= Solicitação escrita =
Substitua "computer-use agent" por "screen agent" em todos os dados abaixo e reproduza-os com todo o restante inalterado.
►
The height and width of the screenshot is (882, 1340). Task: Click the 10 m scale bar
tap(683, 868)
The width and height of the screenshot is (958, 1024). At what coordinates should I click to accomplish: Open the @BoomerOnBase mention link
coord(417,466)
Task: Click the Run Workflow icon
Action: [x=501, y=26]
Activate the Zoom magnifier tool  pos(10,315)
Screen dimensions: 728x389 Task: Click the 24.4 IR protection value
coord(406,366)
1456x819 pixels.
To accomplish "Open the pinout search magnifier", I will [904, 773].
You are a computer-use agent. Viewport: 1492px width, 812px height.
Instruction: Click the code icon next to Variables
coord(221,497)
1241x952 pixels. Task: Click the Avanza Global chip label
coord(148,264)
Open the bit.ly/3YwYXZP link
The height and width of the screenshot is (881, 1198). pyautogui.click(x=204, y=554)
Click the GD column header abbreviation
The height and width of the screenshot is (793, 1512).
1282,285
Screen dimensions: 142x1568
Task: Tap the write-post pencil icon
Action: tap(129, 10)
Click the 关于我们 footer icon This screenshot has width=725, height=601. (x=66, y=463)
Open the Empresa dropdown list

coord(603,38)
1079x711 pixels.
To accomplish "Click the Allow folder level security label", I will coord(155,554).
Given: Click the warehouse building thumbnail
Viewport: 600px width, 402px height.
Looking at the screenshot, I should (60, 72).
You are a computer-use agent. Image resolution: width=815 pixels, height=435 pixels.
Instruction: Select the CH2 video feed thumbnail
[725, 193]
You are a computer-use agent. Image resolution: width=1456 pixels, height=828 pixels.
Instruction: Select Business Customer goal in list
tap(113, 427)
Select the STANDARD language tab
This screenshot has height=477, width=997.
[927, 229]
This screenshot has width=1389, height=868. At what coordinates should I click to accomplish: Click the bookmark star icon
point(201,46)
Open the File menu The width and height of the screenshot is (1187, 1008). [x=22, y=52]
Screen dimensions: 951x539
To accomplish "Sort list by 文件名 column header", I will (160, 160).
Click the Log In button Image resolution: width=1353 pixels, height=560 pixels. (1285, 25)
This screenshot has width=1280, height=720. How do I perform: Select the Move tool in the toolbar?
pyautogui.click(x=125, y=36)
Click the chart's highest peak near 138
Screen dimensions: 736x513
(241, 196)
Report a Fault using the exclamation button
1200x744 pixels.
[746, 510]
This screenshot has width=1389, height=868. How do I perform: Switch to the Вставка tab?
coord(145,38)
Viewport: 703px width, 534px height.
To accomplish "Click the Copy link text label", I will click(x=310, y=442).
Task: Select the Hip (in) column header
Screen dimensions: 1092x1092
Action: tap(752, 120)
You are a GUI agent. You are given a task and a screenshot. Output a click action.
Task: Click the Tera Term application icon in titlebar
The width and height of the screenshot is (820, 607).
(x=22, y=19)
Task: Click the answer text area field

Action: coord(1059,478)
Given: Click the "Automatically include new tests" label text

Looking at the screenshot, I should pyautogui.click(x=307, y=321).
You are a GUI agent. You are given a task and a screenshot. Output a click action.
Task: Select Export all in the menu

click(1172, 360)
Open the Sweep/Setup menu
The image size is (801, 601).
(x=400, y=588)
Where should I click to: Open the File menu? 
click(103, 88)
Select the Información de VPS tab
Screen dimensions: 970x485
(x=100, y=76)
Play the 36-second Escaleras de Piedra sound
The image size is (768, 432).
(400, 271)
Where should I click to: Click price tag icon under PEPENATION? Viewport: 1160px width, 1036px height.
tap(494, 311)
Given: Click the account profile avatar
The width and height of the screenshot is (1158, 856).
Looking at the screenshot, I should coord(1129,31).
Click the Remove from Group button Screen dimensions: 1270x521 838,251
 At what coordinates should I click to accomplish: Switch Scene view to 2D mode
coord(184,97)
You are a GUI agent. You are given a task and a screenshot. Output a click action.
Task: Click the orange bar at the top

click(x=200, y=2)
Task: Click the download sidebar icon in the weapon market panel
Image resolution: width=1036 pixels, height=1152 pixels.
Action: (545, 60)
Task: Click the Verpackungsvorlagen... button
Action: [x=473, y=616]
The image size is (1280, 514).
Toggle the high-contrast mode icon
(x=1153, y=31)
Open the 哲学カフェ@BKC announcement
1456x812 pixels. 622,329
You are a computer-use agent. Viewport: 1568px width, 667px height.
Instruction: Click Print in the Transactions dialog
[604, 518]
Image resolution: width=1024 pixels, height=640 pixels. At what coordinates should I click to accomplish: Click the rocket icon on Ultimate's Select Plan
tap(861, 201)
◄
= Resposta esperada =
The height and width of the screenshot is (882, 1340). Task: Click the 10 m scale bar
tap(683, 868)
The width and height of the screenshot is (958, 1024). At what coordinates should I click to accomplish: Open the @BoomerOnBase mention link
coord(417,466)
Task: Click the Run Workflow icon
Action: [x=501, y=26]
Activate the Zoom magnifier tool  pos(10,315)
Screen dimensions: 728x389 Task: Click the 24.4 IR protection value
coord(406,366)
1456x819 pixels.
To accomplish "Open the pinout search magnifier", I will [904, 773].
You are a screen agent. Viewport: 1492px width, 812px height.
Instruction: Click the code icon next to Variables
coord(221,497)
1241x952 pixels. Task: Click the Avanza Global chip label
coord(148,264)
Open the bit.ly/3YwYXZP link
The height and width of the screenshot is (881, 1198). pyautogui.click(x=204, y=554)
Click the GD column header abbreviation
The height and width of the screenshot is (793, 1512).
1282,285
Screen dimensions: 142x1568
Task: Tap the write-post pencil icon
Action: tap(129, 10)
Click the 关于我们 footer icon This screenshot has width=725, height=601. (x=66, y=463)
Open the Empresa dropdown list

coord(603,38)
1079x711 pixels.
To accomplish "Click the Allow folder level security label", I will coord(155,554).
Given: Click the warehouse building thumbnail
Viewport: 600px width, 402px height.
Looking at the screenshot, I should (60, 72).
You are a screen agent. Image resolution: width=815 pixels, height=435 pixels.
Instruction: Select the CH2 video feed thumbnail
[725, 193]
You are a screen agent. Image resolution: width=1456 pixels, height=828 pixels.
Instruction: Select Business Customer goal in list
tap(113, 427)
Select the STANDARD language tab
This screenshot has height=477, width=997.
[927, 229]
This screenshot has width=1389, height=868. At what coordinates should I click to accomplish: Click the bookmark star icon
point(201,46)
Open the File menu The width and height of the screenshot is (1187, 1008). [x=22, y=52]
Screen dimensions: 951x539
To accomplish "Sort list by 文件名 column header", I will (160, 160).
Click the Log In button Image resolution: width=1353 pixels, height=560 pixels. (1285, 25)
This screenshot has width=1280, height=720. How do I perform: Select the Move tool in the toolbar?
pyautogui.click(x=125, y=36)
Click the chart's highest peak near 138
Screen dimensions: 736x513
(241, 196)
Report a Fault using the exclamation button
1200x744 pixels.
[746, 510]
This screenshot has width=1389, height=868. How do I perform: Switch to the Вставка tab?
coord(145,38)
Viewport: 703px width, 534px height.
To accomplish "Click the Copy link text label", I will click(x=310, y=442).
Task: Select the Hip (in) column header
Screen dimensions: 1092x1092
Action: tap(752, 120)
You are a GUI agent. You are given a task and a screenshot. Output a click action.
Task: Click the Tera Term application icon in titlebar
The width and height of the screenshot is (820, 607).
(x=22, y=19)
Task: Click the answer text area field

Action: coord(1059,478)
Given: Click the "Automatically include new tests" label text

Looking at the screenshot, I should pyautogui.click(x=307, y=321).
You are a GUI agent. You are given a task and a screenshot. Output a click action.
Task: Select Export all in the menu

click(1172, 360)
Open the Sweep/Setup menu
The image size is (801, 601).
(x=400, y=588)
Where should I click to: Open the File menu? 
click(103, 88)
Select the Información de VPS tab
Screen dimensions: 970x485
(x=100, y=76)
Play the 36-second Escaleras de Piedra sound
The image size is (768, 432).
(400, 271)
Where should I click to: Click price tag icon under PEPENATION? Viewport: 1160px width, 1036px height.
tap(494, 311)
Given: Click the account profile avatar
The width and height of the screenshot is (1158, 856).
Looking at the screenshot, I should coord(1129,31).
Click the Remove from Group button Screen dimensions: 1270x521 838,251
 At what coordinates should I click to accomplish: Switch Scene view to 2D mode
coord(184,97)
You are a GUI agent. You are given a task and a screenshot. Output a click action.
Task: Click the orange bar at the top

click(x=200, y=2)
Task: Click the download sidebar icon in the weapon market panel
Image resolution: width=1036 pixels, height=1152 pixels.
Action: (545, 60)
Task: Click the Verpackungsvorlagen... button
Action: [x=473, y=616]
The image size is (1280, 514).
Toggle the high-contrast mode icon
(x=1153, y=31)
Open the 哲学カフェ@BKC announcement
1456x812 pixels. 622,329
You are a screen agent. Viewport: 1568px width, 667px height.
Instruction: Click Print in the Transactions dialog
[604, 518]
Image resolution: width=1024 pixels, height=640 pixels. At what coordinates should I click to accomplish: Click the rocket icon on Ultimate's Select Plan
tap(861, 201)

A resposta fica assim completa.